WHAT TO DO
Can you recast the entries starting at the one containing "Task: Click the magic wand sidebar icon" and ending at the last entry as a two-column CSV with the columns instruction and response? Give one row per entry, put each field in double quotes, and turn its line breaks into spaces.

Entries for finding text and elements
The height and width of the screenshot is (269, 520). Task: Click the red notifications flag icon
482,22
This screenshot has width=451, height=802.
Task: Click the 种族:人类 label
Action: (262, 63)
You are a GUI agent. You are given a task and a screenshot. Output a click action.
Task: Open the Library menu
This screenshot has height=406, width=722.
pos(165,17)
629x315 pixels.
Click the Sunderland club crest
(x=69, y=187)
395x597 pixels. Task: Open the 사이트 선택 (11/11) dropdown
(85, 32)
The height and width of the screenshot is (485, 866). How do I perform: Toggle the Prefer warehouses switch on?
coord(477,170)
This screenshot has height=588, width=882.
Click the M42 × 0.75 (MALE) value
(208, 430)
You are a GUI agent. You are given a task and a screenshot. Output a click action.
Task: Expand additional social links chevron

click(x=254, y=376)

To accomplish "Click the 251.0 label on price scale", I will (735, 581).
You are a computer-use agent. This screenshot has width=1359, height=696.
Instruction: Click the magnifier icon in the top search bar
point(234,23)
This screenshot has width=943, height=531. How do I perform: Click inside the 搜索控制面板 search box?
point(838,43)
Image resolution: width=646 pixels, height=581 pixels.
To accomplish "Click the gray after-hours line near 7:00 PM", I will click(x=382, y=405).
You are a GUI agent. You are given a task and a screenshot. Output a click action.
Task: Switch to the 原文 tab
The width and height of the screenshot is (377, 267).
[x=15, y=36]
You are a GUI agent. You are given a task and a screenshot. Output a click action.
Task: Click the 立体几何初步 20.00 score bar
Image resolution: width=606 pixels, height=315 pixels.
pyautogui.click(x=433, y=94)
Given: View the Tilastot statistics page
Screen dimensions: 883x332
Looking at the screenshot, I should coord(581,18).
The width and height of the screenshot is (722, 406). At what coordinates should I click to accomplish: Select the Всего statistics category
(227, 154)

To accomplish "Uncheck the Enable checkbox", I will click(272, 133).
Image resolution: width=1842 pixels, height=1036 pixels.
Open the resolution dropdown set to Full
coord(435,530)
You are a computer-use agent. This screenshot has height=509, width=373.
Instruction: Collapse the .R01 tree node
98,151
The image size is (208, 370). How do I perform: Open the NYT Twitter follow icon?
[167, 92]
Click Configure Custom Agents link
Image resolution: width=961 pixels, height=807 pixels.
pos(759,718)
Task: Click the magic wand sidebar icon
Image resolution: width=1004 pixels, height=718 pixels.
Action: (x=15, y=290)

SOLUTION
instruction,response
"Task: Click the magic wand sidebar icon Image resolution: width=1004 pixels, height=718 pixels.","Action: (x=15, y=290)"